## BEGIN
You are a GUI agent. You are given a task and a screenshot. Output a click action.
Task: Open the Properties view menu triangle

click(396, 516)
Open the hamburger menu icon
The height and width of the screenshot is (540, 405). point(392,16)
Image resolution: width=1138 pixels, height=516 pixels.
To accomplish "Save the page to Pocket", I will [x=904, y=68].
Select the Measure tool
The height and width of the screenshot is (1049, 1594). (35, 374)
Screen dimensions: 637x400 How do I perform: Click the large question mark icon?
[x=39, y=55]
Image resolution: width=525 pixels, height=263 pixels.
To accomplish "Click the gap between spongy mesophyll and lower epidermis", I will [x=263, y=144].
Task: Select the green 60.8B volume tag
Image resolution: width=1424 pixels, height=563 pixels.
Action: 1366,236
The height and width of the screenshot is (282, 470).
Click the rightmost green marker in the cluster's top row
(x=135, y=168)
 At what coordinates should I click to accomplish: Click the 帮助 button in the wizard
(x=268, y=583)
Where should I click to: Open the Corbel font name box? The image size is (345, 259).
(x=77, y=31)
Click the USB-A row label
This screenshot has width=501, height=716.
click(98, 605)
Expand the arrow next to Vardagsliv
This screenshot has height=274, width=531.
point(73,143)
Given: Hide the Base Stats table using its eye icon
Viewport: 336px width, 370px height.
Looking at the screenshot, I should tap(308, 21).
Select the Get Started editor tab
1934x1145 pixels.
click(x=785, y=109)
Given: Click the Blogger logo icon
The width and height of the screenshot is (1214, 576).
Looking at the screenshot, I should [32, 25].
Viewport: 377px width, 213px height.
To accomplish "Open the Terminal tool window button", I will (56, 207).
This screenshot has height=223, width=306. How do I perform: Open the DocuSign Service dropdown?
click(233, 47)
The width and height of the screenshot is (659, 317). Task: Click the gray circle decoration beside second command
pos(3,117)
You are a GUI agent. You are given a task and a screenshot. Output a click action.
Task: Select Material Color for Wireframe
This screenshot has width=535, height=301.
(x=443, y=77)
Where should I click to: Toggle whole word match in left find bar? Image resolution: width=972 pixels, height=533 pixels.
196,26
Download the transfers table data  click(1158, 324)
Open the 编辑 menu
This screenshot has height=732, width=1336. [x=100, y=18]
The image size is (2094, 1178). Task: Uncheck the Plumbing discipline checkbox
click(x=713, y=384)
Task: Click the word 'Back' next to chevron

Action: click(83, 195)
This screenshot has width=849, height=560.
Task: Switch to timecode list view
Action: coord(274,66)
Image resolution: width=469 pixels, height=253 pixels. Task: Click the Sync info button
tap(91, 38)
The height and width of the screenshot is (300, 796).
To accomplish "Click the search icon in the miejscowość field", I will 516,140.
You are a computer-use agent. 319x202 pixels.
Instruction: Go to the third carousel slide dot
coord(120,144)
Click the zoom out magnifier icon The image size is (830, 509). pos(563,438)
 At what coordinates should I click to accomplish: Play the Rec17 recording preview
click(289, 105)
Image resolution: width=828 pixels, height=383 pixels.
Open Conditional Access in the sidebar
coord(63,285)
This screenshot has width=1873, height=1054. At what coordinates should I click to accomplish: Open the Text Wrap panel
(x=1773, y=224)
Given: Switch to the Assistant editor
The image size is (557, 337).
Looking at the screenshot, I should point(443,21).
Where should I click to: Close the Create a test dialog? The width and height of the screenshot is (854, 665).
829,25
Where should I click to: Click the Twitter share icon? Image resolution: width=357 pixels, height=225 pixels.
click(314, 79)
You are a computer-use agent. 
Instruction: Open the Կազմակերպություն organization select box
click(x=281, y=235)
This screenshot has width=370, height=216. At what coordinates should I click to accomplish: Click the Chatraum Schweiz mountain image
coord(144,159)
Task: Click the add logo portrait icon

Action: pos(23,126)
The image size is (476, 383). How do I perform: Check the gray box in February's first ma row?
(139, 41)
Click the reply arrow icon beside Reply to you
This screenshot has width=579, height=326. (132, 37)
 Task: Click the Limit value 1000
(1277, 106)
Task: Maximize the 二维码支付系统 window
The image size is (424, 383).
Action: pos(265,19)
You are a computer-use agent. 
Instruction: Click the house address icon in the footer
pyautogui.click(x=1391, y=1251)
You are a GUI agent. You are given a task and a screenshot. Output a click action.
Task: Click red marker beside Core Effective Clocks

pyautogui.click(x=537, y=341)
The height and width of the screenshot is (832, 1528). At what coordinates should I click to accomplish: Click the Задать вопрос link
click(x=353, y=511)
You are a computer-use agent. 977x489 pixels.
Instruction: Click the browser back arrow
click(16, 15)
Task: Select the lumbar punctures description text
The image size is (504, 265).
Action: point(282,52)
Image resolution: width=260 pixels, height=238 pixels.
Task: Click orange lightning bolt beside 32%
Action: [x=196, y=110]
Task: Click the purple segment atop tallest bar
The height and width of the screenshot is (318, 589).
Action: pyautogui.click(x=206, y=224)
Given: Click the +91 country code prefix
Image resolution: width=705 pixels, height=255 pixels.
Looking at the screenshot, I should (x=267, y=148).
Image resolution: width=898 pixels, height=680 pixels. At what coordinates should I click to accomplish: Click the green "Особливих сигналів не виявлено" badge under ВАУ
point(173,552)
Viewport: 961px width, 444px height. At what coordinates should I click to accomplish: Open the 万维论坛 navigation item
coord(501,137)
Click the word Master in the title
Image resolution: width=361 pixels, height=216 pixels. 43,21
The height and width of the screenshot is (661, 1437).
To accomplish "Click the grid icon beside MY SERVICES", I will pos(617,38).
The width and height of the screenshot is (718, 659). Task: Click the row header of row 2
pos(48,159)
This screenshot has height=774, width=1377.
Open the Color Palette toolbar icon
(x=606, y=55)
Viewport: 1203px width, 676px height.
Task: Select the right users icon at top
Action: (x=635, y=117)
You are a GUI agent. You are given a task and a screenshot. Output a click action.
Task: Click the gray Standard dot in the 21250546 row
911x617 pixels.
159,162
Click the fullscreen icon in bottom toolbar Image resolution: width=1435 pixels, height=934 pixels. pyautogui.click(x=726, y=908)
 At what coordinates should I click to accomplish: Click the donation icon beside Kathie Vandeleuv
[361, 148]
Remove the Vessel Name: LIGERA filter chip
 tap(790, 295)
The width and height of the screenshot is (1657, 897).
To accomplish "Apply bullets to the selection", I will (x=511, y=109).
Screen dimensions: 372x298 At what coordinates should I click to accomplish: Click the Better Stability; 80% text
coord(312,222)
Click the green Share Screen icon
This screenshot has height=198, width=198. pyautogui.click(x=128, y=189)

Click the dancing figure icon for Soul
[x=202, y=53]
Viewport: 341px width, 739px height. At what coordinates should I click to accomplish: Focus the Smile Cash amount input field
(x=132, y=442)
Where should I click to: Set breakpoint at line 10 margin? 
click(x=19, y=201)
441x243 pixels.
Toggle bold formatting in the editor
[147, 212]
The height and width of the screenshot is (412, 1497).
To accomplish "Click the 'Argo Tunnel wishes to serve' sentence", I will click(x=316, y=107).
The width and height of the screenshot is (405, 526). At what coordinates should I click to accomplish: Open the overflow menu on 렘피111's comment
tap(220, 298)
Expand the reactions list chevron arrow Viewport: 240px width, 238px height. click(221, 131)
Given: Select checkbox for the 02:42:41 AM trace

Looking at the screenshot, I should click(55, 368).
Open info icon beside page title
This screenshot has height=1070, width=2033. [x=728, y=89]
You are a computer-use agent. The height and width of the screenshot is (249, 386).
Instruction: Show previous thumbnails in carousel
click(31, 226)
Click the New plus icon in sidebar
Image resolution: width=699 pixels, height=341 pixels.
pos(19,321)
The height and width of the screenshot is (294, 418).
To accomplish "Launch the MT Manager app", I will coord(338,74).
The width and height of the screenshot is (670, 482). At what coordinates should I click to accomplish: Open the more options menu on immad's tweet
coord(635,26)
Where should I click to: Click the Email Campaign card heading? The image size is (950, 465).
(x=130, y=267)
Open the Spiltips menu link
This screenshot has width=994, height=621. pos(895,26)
## END
◆ **Written task**: Arrange the stretch of the listing above, from its start through the line containing "[x=39, y=55]", as a Markdown table with the columns Row and Text, giving each line its row number and leaving out blank lines.

◆ **Correct output**:
| Row | Text |
|---|---|
| 1 | You are a GUI agent. You are given a task and a screenshot. Output a click action. |
| 2 | Task: Open the Properties view menu triangle |
| 3 | click(396, 516) |
| 4 | Open the hamburger menu icon |
| 5 | The height and width of the screenshot is (540, 405). point(392,16) |
| 6 | Image resolution: width=1138 pixels, height=516 pixels. |
| 7 | To accomplish "Save the page to Pocket", I will [x=904, y=68]. |
| 8 | Select the Measure tool |
| 9 | The height and width of the screenshot is (1049, 1594). (35, 374) |
| 10 | Screen dimensions: 637x400 How do I perform: Click the large question mark icon? |
| 11 | [x=39, y=55] |